Employees bear the torch for your brand
Organizations spend considerable amounts of money, time and energy to promote and protect the value of their brand, and rightly so. A company’s brand carries a big load. It’s not only an indicator of the origin or quality of an offering; it’s personally meaningful, providing emotional and social value for customers. To get full value from your brand, keep in mind that a big part of it walks out the door every evening and returns the next morning. Employees bear the torch for your brand. It’s up to you whether they carry it proudly, or drag it behind them on the ground. Follow these guidelines to keep employees holding the torch high.

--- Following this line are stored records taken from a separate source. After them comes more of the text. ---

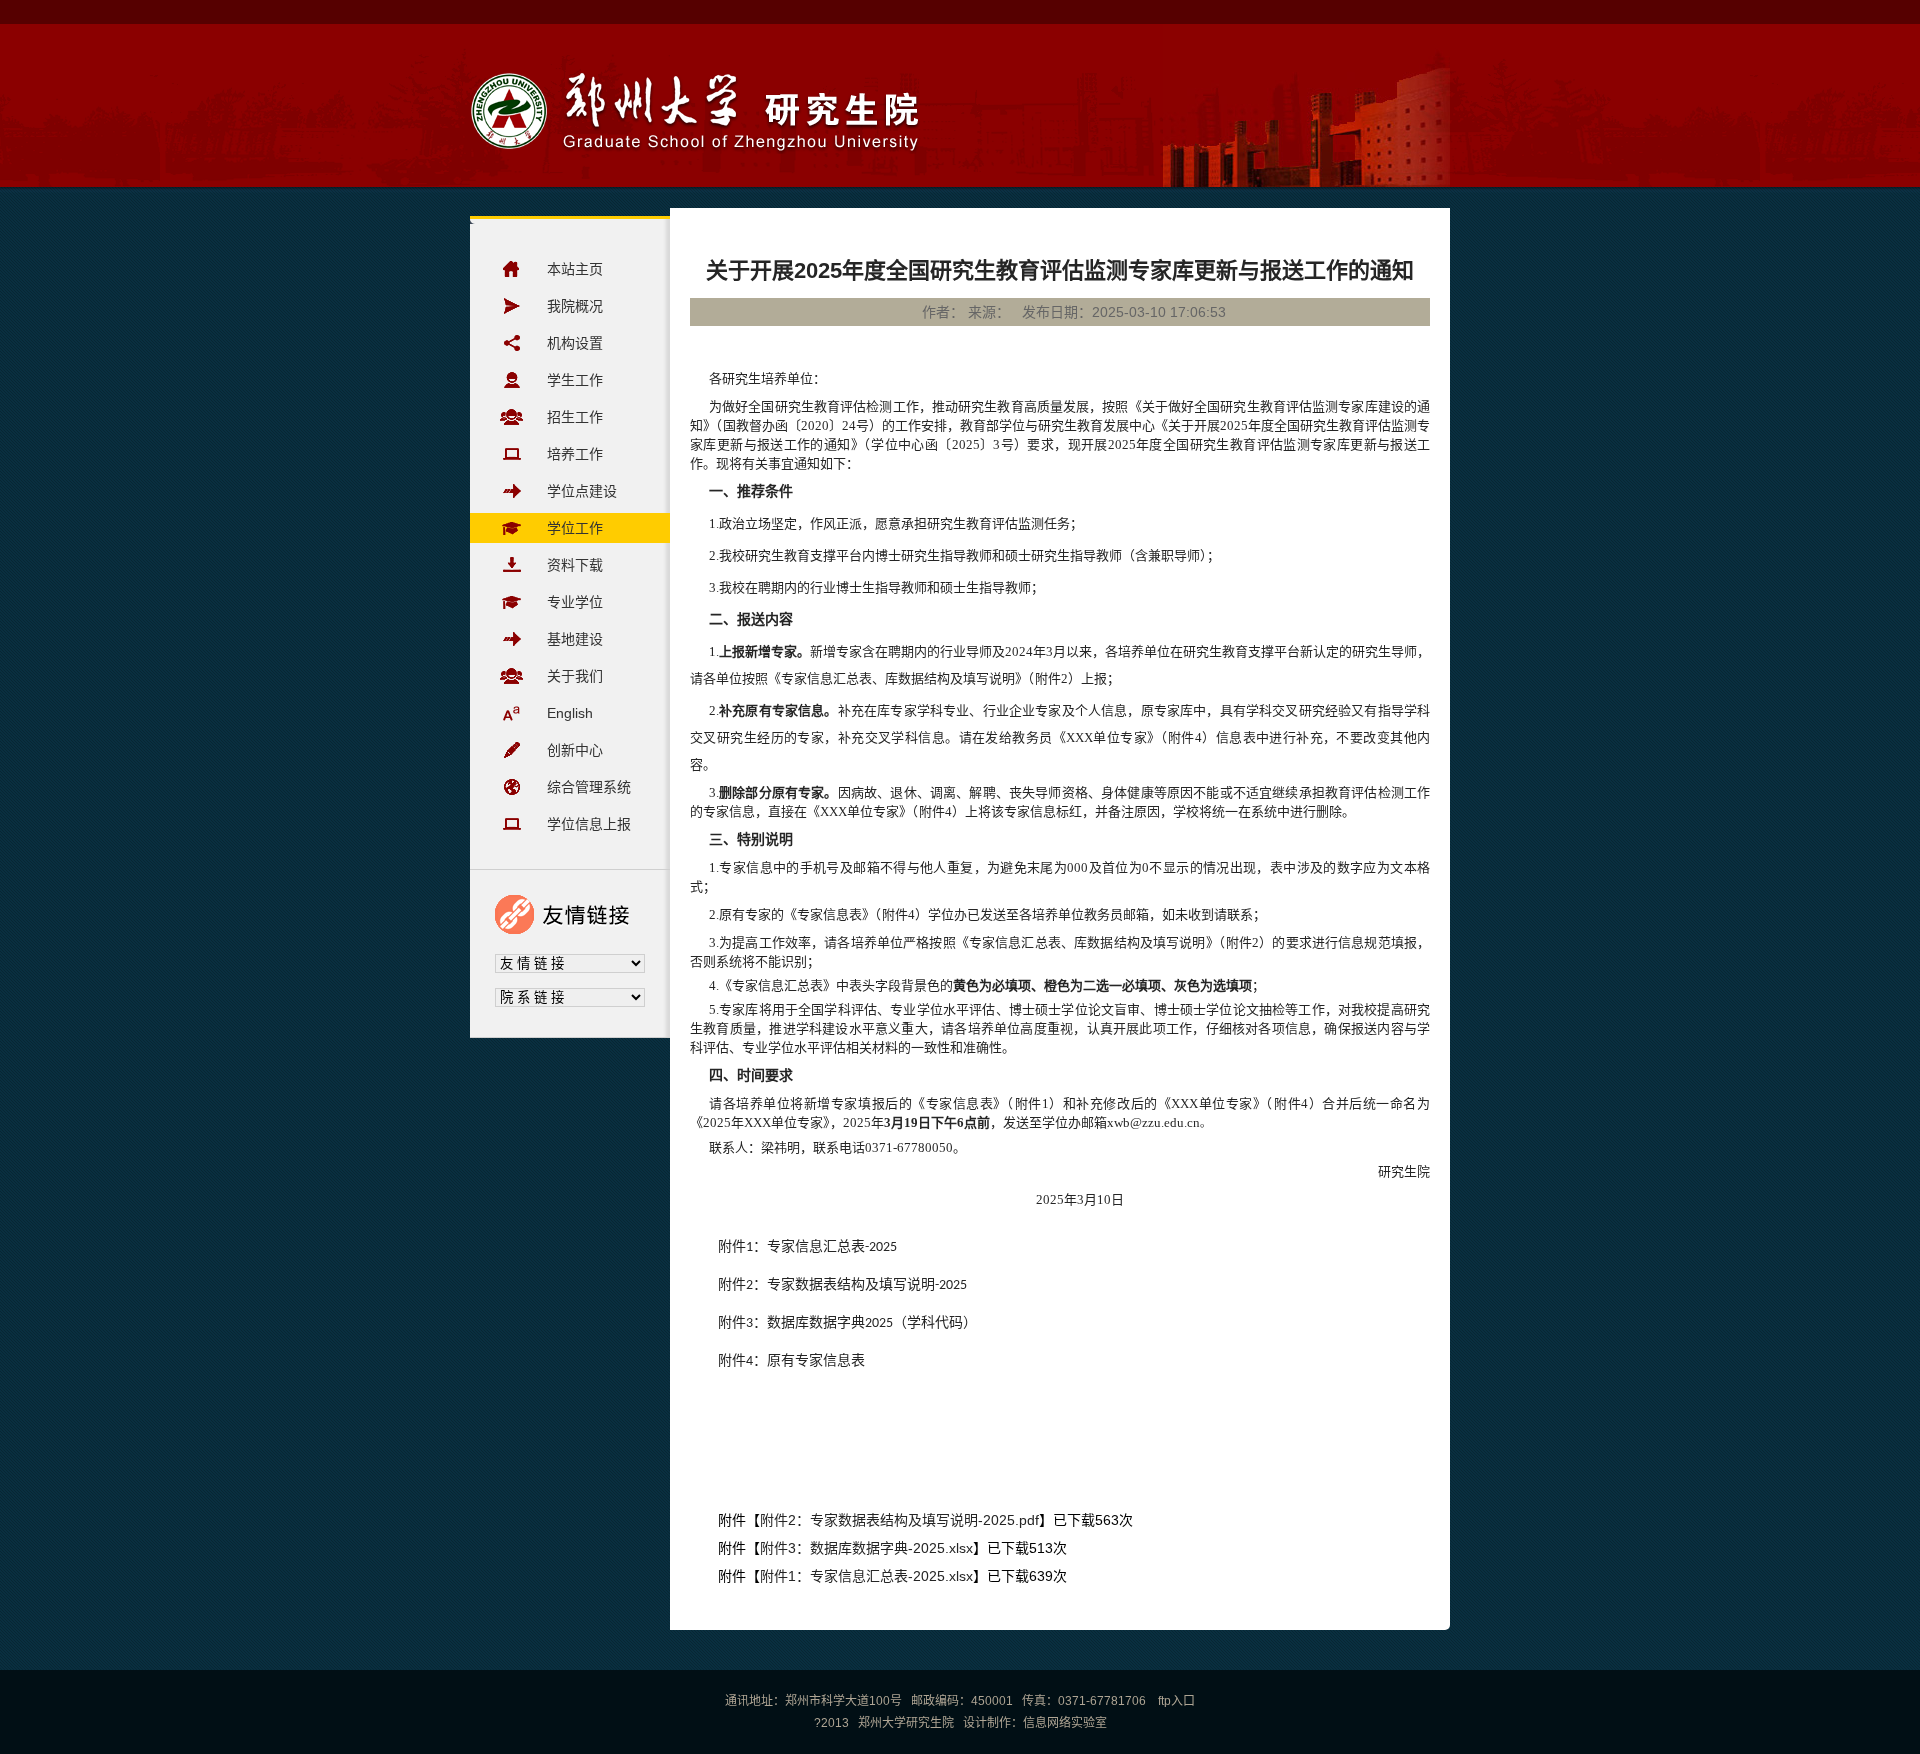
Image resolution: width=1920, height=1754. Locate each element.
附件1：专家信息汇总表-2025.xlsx (866, 1576)
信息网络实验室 (1065, 1723)
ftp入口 (1175, 1701)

Brand engagement is a marathon. Too many organizations launch a short-term promotional campaign to excite and energize employees around brand and think the results will be long-lasting. One and done is not enough. True brand engagement requires organizational change, where the brand culture is ingrained in the organization’s systems, behaviors and symbols. Consider how you can infuse your brand into daily organizational life – meeting agendas, PowerPoint decks, performance management, rewards and recognition – anything that touches your employees.
Brand engagement must be internalized. Posters and videos and other communication channels help convey the brand and culture, but they’re not enough. Real brand engagement comes from within an employee. If your employees don’t identify with the brand and feel like they’re a part of it, how can they convince customers to believe your brand has value? Ongoing engagement data through vehicles such as employee engagement surveys, culture audits and employee input sessions signal where your brand is resonating with employees and where it’s falling short.
Brand engagement starts at the top. Employees closely watch – and mimic – their leaders. And they sense hollow talk pretty quickly, so executives from the CEO on down need to be walking examples of what your brand means. It’s great when leaders naturally adopt their role as brand poster child, but even top leaders can benefit from coaching. Invest in regular executive and manager training to keep brand behavior and culture top of mind.
Sounds easy, right? Of course not. Brand engagement takes time and energy and commitment. But your efforts will pay off in spades in terms of employee productivity and retention, satisfied, loyal customers and a healthy bottom line.